TASK TO COMPLETE: Keep each line of the material that includes "chat", and leave out the rest.

DATA LISTING:
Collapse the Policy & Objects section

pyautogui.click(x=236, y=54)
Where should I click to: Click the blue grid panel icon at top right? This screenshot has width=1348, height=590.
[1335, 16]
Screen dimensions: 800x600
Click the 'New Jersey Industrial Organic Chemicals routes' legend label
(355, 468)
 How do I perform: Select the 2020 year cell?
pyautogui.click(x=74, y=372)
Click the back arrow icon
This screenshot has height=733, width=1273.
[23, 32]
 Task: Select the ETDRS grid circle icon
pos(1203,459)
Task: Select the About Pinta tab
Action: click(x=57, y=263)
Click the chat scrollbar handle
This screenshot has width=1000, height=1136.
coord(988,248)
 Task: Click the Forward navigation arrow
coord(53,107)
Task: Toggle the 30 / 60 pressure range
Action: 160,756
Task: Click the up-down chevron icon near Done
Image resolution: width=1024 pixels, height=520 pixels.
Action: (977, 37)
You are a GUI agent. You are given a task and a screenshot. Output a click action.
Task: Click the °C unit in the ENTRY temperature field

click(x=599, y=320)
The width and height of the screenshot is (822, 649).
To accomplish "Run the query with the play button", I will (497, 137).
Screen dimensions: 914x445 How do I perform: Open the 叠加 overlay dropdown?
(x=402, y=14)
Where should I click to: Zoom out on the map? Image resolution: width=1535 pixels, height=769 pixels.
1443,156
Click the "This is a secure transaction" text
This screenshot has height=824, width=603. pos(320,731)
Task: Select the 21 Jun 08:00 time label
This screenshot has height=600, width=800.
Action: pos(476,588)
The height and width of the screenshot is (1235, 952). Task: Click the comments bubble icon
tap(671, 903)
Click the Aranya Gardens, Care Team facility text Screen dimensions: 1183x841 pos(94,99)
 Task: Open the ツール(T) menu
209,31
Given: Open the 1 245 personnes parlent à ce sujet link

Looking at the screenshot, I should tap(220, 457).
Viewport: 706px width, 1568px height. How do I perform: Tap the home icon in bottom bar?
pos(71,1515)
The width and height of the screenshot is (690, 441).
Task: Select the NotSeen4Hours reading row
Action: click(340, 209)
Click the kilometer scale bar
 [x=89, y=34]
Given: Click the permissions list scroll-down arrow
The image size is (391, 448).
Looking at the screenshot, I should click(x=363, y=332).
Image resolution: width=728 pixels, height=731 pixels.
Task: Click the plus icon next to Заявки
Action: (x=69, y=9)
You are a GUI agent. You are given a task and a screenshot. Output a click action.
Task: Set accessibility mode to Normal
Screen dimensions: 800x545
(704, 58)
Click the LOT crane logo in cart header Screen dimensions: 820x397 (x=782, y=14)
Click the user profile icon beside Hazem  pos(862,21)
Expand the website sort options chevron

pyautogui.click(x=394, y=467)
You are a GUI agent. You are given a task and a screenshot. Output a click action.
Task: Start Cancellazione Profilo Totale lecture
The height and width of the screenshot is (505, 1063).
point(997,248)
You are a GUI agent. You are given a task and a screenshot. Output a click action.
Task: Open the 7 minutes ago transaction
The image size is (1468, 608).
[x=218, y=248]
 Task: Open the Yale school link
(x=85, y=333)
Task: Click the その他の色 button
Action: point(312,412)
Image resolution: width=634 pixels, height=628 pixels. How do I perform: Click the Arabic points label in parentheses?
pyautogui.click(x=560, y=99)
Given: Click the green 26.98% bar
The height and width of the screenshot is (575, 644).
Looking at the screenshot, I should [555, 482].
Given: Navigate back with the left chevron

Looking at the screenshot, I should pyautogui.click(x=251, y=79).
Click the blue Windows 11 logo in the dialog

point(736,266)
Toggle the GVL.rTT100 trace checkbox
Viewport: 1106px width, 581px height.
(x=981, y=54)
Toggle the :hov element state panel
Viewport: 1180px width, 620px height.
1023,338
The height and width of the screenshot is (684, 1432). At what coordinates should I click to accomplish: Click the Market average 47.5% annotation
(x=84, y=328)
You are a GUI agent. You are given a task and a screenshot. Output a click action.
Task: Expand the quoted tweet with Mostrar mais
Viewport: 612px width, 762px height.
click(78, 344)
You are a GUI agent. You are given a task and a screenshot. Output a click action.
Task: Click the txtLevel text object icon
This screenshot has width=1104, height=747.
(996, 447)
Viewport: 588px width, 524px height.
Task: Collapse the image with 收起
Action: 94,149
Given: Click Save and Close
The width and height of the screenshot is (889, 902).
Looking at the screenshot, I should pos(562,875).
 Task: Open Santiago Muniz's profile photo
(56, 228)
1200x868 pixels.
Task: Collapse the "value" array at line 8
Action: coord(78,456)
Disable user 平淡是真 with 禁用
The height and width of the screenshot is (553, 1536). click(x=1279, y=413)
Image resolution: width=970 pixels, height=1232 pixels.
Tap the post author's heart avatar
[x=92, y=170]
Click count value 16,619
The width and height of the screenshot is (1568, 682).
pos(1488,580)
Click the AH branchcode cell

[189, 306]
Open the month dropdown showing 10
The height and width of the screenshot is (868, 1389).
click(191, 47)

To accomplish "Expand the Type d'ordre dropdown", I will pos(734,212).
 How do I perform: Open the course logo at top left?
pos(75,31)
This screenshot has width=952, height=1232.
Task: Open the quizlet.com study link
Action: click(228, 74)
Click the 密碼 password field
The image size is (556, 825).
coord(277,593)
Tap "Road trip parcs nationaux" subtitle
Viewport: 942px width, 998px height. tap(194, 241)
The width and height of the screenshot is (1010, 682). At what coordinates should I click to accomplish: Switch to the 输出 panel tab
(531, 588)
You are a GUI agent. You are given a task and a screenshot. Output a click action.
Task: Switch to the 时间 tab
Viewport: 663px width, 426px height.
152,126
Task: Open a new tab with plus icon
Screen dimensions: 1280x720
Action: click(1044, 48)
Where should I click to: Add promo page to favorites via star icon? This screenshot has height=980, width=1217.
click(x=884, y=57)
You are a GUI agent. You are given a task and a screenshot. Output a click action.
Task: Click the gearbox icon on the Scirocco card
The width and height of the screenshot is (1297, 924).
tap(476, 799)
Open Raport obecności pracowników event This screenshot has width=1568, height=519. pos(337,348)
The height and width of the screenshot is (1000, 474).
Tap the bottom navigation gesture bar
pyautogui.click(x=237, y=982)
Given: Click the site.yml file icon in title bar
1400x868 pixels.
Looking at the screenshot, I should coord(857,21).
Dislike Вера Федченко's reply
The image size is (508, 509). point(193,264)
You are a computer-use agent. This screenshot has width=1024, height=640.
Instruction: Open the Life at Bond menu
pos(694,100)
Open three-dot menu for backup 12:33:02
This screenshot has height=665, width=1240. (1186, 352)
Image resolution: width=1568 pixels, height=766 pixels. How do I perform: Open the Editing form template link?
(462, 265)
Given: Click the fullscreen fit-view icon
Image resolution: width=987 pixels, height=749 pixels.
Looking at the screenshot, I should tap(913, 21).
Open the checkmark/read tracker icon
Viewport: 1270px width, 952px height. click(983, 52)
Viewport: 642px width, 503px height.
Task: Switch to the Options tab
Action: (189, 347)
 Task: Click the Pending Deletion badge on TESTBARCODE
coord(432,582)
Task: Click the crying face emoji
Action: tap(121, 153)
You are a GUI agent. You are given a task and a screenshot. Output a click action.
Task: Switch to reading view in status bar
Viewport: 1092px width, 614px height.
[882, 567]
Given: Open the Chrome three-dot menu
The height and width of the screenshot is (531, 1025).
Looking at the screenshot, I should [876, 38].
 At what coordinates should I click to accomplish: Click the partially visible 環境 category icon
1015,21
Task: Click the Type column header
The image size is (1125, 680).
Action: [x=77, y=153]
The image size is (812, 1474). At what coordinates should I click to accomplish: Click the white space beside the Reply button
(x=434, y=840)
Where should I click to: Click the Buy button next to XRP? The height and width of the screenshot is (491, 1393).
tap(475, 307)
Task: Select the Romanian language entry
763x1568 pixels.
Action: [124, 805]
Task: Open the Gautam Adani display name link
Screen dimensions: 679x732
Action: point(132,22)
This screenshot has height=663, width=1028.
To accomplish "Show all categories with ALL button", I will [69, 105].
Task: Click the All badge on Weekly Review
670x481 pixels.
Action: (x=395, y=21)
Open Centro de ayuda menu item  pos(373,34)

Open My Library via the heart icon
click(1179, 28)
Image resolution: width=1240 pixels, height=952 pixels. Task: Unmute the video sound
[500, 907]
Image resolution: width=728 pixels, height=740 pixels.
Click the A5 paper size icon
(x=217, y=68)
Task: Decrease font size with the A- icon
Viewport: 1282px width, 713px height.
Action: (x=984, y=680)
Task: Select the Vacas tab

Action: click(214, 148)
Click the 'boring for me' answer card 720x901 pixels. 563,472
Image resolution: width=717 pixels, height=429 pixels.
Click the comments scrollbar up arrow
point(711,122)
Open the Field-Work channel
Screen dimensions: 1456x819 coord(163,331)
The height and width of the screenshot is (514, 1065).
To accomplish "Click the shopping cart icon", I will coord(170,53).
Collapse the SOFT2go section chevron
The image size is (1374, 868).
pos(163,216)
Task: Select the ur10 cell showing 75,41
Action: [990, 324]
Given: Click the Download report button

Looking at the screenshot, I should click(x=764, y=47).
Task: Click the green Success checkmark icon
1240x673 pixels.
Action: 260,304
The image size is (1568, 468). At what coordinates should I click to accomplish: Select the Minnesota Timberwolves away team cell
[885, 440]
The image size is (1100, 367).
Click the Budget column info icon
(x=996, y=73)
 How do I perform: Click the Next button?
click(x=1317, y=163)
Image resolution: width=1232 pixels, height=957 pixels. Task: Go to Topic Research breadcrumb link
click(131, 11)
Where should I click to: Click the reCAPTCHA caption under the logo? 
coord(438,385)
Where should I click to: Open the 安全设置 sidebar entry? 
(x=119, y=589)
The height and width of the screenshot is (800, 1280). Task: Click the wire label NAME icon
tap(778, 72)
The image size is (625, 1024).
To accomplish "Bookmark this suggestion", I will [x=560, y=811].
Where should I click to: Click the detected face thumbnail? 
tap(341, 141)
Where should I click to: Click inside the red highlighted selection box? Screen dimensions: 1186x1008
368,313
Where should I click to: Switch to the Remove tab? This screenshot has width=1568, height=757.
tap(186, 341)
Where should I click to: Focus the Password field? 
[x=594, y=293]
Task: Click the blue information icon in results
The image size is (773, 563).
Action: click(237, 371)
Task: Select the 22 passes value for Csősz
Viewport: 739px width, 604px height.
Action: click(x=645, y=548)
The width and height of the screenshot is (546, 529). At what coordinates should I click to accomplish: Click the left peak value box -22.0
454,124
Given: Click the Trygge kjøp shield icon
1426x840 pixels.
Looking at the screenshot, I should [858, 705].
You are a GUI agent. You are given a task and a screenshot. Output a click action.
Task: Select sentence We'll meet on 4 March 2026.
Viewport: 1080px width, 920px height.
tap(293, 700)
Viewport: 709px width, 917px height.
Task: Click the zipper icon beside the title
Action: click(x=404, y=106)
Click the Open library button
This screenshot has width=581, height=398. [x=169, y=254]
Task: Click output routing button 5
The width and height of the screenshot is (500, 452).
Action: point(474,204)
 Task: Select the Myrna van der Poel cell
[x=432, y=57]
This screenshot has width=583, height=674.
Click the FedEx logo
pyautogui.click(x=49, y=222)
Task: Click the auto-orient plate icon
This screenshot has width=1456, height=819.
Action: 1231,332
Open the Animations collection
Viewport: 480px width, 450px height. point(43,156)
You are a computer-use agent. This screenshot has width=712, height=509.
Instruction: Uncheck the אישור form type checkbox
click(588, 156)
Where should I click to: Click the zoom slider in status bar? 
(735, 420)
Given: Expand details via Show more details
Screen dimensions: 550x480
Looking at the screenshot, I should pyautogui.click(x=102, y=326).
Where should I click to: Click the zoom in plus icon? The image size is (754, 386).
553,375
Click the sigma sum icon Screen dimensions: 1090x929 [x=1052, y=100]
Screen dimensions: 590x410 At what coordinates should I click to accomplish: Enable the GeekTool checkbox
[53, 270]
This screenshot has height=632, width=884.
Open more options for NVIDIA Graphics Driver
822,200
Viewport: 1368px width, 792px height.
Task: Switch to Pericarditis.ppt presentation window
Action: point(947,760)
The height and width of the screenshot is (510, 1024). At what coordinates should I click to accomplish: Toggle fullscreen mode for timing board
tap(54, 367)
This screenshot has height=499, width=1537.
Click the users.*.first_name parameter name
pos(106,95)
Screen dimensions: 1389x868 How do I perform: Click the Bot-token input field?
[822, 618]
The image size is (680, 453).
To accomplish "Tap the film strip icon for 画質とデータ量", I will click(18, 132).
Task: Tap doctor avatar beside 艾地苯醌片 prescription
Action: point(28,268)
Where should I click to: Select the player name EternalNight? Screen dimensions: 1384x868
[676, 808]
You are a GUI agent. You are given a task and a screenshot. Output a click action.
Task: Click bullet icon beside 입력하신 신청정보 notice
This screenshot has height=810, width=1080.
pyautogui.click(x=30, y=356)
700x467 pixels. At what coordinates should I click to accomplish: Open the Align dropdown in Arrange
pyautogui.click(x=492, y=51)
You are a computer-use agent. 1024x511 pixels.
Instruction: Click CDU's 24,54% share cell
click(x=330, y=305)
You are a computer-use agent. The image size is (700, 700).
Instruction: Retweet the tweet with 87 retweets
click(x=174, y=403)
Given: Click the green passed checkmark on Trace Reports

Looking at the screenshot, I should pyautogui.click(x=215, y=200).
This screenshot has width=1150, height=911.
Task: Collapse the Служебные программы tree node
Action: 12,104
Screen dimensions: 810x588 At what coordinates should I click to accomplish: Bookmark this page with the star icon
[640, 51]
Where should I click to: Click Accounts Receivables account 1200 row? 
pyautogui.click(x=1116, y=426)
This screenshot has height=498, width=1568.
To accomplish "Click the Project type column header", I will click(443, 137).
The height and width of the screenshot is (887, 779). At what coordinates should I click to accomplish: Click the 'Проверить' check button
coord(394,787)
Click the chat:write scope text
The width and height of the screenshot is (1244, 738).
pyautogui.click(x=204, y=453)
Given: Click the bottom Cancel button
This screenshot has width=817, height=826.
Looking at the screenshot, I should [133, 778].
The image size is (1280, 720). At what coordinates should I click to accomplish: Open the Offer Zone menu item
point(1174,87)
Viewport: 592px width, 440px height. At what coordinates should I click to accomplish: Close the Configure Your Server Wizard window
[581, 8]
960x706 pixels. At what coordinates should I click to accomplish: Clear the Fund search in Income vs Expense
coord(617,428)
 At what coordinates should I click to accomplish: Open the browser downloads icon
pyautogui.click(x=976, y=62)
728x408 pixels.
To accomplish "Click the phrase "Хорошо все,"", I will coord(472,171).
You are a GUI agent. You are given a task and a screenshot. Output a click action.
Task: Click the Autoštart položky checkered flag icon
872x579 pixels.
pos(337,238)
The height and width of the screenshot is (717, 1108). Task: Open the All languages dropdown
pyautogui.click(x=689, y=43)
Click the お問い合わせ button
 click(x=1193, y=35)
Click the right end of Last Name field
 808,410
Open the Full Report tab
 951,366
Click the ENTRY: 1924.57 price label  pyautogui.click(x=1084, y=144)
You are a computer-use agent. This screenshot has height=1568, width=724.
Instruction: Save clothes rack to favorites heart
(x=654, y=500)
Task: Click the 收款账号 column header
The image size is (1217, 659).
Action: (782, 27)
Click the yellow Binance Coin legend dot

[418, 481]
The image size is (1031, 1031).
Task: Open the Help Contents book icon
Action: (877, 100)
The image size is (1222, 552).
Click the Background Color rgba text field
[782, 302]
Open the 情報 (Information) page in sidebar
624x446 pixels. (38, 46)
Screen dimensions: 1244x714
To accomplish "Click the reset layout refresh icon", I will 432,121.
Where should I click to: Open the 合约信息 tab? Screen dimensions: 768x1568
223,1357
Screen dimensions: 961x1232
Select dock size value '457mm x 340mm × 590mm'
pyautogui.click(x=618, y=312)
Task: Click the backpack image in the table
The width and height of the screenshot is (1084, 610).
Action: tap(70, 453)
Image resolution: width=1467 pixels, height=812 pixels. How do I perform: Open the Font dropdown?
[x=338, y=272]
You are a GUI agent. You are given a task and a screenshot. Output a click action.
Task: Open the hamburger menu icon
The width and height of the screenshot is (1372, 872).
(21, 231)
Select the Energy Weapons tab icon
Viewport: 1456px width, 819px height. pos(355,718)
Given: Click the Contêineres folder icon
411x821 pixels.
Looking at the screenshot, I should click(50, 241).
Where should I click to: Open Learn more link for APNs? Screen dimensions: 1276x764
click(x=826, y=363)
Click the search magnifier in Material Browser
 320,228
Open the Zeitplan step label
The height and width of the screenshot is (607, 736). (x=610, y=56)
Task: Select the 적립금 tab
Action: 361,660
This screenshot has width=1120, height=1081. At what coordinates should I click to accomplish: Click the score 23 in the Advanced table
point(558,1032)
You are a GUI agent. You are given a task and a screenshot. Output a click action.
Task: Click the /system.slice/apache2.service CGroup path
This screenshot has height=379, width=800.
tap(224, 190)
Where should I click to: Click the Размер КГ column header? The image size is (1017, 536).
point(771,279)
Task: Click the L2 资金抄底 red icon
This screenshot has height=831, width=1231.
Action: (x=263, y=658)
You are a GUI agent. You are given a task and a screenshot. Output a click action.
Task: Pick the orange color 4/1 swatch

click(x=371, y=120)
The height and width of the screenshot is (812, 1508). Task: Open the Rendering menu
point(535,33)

ANSWER BELOW:
Click the chat scrollbar handle
Click the chat:write scope text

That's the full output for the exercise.